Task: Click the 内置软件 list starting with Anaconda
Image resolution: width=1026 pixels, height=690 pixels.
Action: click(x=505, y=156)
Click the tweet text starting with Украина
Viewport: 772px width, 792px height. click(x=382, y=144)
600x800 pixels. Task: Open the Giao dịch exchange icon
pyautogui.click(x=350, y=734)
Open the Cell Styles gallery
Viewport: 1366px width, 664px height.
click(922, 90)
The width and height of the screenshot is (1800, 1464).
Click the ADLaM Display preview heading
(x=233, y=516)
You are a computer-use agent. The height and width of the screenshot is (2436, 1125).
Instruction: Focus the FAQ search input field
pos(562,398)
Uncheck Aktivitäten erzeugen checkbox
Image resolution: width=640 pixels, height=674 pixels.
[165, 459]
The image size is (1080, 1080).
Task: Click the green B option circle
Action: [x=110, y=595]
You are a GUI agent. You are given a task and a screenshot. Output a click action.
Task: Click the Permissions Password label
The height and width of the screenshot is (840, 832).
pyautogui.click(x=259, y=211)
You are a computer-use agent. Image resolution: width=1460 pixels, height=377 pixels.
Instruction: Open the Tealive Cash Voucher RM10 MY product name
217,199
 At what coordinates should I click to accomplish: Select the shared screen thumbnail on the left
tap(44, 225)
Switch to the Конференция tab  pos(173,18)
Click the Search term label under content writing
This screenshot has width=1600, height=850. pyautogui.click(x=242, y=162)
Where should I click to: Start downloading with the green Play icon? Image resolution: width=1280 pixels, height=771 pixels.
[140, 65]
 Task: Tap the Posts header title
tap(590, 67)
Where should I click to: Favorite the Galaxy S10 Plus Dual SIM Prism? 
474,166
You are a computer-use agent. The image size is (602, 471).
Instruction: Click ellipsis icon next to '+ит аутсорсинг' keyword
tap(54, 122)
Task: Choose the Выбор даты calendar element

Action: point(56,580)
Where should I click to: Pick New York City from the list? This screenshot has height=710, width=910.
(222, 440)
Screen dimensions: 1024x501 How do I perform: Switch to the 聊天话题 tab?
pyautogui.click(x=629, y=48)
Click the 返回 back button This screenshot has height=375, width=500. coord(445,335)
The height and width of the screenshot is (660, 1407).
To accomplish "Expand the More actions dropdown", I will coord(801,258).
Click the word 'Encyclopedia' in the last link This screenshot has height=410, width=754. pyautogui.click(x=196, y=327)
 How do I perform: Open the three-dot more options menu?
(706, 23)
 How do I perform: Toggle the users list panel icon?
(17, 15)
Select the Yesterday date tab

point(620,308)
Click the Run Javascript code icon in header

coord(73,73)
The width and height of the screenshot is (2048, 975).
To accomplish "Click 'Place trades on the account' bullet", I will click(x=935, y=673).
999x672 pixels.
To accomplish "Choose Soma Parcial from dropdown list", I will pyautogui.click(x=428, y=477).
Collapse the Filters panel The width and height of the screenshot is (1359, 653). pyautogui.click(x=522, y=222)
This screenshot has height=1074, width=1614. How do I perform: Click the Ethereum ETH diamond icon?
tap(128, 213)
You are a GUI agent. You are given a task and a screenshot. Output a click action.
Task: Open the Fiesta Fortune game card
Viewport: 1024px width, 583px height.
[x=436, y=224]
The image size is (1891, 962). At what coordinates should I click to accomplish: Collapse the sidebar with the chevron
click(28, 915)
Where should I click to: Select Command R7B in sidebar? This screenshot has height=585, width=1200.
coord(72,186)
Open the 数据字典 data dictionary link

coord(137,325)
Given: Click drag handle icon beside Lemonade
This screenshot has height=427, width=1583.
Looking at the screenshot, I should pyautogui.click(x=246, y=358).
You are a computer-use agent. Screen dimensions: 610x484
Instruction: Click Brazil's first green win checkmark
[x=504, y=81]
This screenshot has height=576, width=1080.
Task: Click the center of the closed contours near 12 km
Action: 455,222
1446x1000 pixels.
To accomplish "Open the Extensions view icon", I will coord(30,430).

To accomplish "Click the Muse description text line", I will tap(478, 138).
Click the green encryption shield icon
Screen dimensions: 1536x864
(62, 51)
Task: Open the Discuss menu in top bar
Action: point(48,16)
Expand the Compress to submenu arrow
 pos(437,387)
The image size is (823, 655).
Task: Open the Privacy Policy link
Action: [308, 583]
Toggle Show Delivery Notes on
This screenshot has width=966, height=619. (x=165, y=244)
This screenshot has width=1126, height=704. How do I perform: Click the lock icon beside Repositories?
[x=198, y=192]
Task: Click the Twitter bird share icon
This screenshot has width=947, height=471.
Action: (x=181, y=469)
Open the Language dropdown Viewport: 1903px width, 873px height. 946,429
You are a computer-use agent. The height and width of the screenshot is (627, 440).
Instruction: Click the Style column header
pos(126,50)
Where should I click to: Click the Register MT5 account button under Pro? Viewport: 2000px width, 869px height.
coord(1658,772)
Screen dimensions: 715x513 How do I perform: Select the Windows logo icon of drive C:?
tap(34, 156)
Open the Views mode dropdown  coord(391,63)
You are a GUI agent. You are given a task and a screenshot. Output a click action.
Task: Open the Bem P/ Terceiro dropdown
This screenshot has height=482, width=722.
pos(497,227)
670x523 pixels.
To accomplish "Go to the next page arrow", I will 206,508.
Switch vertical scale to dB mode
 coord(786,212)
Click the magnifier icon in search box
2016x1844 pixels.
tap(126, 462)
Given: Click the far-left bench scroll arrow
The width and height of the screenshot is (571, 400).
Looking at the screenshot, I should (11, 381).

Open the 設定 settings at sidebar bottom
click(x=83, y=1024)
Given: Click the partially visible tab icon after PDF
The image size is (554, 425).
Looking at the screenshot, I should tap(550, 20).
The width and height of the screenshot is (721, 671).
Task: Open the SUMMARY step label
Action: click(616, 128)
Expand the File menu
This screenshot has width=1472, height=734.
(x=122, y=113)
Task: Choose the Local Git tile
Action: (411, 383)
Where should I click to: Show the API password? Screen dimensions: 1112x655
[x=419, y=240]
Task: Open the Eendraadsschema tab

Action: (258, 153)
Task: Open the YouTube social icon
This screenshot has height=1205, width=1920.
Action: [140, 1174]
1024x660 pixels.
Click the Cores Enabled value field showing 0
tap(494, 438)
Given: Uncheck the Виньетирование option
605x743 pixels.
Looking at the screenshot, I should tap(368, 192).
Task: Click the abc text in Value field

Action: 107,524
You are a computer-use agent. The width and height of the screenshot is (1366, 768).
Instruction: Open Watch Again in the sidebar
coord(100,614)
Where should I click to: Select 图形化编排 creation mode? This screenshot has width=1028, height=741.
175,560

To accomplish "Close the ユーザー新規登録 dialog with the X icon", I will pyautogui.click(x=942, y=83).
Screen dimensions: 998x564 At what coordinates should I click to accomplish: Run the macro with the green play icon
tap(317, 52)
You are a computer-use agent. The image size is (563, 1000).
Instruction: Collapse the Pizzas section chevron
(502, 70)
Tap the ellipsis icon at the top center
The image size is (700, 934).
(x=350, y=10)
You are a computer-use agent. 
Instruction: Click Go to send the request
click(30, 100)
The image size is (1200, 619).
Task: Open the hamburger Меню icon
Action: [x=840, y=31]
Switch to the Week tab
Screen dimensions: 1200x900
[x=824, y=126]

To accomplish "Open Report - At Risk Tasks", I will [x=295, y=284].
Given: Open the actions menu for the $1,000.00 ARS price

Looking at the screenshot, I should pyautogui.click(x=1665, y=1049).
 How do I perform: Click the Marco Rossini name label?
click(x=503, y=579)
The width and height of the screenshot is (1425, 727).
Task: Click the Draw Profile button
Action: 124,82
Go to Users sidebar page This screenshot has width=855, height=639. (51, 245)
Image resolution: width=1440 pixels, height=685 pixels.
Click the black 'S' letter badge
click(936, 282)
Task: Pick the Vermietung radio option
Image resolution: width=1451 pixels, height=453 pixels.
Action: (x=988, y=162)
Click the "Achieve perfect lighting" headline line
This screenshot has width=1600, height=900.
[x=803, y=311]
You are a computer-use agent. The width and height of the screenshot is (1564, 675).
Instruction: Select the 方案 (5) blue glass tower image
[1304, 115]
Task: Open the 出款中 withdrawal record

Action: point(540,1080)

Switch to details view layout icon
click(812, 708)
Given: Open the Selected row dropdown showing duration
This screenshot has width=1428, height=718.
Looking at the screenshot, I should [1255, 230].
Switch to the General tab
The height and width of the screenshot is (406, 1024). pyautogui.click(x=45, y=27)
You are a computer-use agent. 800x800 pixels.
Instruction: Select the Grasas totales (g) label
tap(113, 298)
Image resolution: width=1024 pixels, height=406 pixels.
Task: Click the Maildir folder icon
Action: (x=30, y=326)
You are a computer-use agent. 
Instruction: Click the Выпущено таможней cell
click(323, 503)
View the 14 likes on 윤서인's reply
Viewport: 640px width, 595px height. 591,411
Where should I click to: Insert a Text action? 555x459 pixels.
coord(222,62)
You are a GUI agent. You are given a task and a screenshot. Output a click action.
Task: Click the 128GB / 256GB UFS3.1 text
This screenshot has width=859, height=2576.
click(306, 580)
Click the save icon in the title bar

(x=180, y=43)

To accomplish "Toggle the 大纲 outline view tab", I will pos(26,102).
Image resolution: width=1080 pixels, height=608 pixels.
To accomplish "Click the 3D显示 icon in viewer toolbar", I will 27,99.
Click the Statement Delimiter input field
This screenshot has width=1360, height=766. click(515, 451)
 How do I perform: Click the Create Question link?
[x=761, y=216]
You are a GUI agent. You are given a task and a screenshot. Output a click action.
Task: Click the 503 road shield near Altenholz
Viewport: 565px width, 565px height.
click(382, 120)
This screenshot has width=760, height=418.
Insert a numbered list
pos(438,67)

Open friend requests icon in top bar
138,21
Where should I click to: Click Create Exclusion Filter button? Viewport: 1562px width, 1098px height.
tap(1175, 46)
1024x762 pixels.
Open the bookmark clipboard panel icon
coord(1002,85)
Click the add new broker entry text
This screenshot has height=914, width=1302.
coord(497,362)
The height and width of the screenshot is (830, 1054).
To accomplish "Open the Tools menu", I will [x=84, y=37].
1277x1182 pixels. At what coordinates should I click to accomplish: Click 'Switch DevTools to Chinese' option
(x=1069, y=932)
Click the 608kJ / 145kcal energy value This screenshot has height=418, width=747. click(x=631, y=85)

◇ ◇ ◇ ◇ ◇ ◇ ◇

Return every line of the material in which the word "page" is found.

(ANSWER SPACE):
To accomplish "Go to the next page arrow", I will 206,508.
Go to Users sidebar page This screenshot has width=855, height=639. (51, 245)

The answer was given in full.